**WHAT IS NEEDED:** Reproduce exactly the lines from the line containing "The image size is (1024, 576)." through the last line of the listing, and no others.

**DATA FOR THIS EXERCISE:**

↓

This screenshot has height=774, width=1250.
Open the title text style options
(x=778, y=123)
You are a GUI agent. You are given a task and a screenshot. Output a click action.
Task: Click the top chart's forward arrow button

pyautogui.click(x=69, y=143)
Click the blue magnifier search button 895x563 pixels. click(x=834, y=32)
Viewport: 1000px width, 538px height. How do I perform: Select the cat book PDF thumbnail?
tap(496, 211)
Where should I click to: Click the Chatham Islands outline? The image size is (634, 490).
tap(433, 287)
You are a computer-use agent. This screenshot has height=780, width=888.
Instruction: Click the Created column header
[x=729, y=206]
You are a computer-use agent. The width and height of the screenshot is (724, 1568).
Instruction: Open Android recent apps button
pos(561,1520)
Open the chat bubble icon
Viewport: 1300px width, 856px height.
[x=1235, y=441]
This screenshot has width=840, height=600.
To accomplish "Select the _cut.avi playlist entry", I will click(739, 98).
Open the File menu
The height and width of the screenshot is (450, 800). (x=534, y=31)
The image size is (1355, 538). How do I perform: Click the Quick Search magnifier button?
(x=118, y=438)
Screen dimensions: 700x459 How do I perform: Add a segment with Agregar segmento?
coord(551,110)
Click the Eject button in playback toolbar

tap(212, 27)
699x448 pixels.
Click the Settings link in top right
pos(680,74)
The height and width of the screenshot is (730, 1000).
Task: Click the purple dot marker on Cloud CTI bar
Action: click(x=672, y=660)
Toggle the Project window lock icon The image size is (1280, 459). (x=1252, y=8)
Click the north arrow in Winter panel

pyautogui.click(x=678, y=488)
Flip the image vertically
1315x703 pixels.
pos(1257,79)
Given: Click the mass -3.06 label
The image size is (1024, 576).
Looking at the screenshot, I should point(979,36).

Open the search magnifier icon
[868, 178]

↑

**RESPONSE TO THIS TASK:**
The image size is (1024, 576).
Looking at the screenshot, I should point(979,36).

Open the search magnifier icon
[868, 178]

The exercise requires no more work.